Accompagnatela ad affrontare la difficoltà d'accettazione dei suoi limiti. Molti piccoli non tollerano la frustrazione che deriva loro dall'essere incapaci di eseguire piccoli compiti o giochi. Spesso si arrabbiano pesantemente anche giungendo a prendersela con se stessi. Provate a seguirla e ad aiutarla nell'esecuzione del compito. Vuole versare della farina da un contenitore ad un altro? E non ci riesce? Vedete che si sta alterando? Provate a chiederle se vuole aiuto e poi mostratele come si può fare. "Ti aiuto"? E' una domanda importante per iniziare ad instradare il bambino verso la capacità di chiedere aiuto, di pensare cioè che si può aprire ad altre soluzioni e che può acquisire altre competenze con l'imitazione e la guida.

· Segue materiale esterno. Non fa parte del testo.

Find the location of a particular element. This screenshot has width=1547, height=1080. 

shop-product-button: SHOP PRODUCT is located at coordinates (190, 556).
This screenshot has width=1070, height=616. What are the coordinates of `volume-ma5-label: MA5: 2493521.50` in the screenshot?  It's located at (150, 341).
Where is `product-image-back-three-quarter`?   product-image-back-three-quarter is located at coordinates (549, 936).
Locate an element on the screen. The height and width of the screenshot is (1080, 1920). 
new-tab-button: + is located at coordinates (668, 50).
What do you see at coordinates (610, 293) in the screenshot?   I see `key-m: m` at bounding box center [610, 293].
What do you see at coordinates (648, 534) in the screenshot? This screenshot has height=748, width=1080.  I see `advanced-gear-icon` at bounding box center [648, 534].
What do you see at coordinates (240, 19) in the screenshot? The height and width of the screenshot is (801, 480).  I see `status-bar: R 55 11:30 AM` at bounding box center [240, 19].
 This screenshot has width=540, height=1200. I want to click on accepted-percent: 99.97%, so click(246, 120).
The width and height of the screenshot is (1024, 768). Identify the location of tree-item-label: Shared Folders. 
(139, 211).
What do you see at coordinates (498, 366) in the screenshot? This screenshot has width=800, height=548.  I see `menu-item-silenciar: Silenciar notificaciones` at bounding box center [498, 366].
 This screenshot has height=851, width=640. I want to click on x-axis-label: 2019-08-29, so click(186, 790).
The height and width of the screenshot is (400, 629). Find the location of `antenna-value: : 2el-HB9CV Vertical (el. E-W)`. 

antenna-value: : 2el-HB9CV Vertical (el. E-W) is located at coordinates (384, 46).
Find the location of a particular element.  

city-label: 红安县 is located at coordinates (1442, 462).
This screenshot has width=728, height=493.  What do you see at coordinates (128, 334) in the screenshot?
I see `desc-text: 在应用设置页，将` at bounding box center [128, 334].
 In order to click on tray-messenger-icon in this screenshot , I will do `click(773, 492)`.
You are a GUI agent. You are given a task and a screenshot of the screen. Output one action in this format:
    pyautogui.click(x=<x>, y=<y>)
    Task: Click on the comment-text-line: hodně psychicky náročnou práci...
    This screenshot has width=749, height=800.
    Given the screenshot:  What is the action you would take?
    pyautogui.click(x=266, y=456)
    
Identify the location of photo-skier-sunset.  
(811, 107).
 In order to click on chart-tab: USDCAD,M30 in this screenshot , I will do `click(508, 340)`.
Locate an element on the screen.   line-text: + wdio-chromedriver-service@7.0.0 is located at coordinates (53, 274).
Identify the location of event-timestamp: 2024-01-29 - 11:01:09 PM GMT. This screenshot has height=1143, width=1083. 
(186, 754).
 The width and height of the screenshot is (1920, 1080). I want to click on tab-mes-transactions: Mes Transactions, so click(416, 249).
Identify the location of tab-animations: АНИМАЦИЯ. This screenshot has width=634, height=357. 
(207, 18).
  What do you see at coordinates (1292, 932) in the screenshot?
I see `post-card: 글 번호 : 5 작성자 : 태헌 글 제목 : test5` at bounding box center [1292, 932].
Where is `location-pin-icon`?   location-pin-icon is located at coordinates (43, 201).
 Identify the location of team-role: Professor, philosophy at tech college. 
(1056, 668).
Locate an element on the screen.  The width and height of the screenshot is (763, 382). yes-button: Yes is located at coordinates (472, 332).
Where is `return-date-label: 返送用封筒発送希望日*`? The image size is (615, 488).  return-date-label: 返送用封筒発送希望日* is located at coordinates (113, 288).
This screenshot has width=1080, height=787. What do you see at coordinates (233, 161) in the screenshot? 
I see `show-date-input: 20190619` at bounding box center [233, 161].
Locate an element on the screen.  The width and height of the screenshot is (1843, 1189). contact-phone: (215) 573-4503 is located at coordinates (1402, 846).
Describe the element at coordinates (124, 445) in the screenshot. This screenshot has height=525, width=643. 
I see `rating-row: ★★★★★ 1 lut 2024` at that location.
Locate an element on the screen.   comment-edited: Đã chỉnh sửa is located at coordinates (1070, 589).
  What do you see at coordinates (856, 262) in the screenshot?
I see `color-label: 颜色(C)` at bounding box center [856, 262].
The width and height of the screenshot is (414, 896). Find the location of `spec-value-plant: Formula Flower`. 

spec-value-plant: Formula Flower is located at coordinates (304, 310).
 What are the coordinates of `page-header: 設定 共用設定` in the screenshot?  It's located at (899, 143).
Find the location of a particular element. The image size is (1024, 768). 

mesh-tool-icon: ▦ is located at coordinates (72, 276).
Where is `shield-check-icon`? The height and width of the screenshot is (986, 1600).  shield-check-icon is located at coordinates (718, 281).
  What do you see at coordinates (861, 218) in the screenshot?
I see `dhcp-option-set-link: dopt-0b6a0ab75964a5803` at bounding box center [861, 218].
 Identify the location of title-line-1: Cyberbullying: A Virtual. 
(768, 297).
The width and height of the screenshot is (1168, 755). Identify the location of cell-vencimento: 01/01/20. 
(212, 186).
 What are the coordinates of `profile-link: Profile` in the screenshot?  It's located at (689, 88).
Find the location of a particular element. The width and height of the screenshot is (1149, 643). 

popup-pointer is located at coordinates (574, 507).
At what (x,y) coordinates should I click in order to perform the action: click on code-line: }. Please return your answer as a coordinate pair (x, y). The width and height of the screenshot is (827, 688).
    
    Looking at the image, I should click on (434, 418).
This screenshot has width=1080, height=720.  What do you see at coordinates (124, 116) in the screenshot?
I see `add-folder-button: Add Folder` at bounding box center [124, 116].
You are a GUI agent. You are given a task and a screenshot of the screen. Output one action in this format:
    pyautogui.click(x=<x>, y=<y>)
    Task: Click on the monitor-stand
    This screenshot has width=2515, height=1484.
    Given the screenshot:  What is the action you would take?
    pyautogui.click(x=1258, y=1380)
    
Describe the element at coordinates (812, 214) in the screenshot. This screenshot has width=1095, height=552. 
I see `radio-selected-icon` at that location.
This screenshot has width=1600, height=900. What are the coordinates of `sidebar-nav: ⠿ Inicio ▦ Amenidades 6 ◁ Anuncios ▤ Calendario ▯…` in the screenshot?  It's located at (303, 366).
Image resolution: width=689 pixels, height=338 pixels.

Arginare le sue manifestazioni di rabbia, accompagnarla verso altre modalità di gestione della frustrazione sono due passaggi importanti che vanno integrati con una certa attenzione verso la trasformazione della sua relazione con i genitori e con la mamma in particolare.

Non si tratta solo di rassicurarla su una presenza materna continua e costante ma anche sulla possibilità che tale presenza non venga a "mancare" con l'inserimento di novità importanti nella vita della famiglia.
Nella sua mail non ho trovato riferimenti in merito alla relazione instaurata dalla bimba con il nuovo fratellino/sorellina: provate anche ad esplorare questo ambito.

Gentile Mamma, preferisco fermarmi qui. Le cose che ha scritto nella sua mail mi portano alla mente molte ipotesi e piste da battere ma per poterle esplorare avrei bisogno d'altre informazioni.
Se desiderasse approfondire sono assolutamente a sua disposizione. Mi farà piacere avere sue notizie.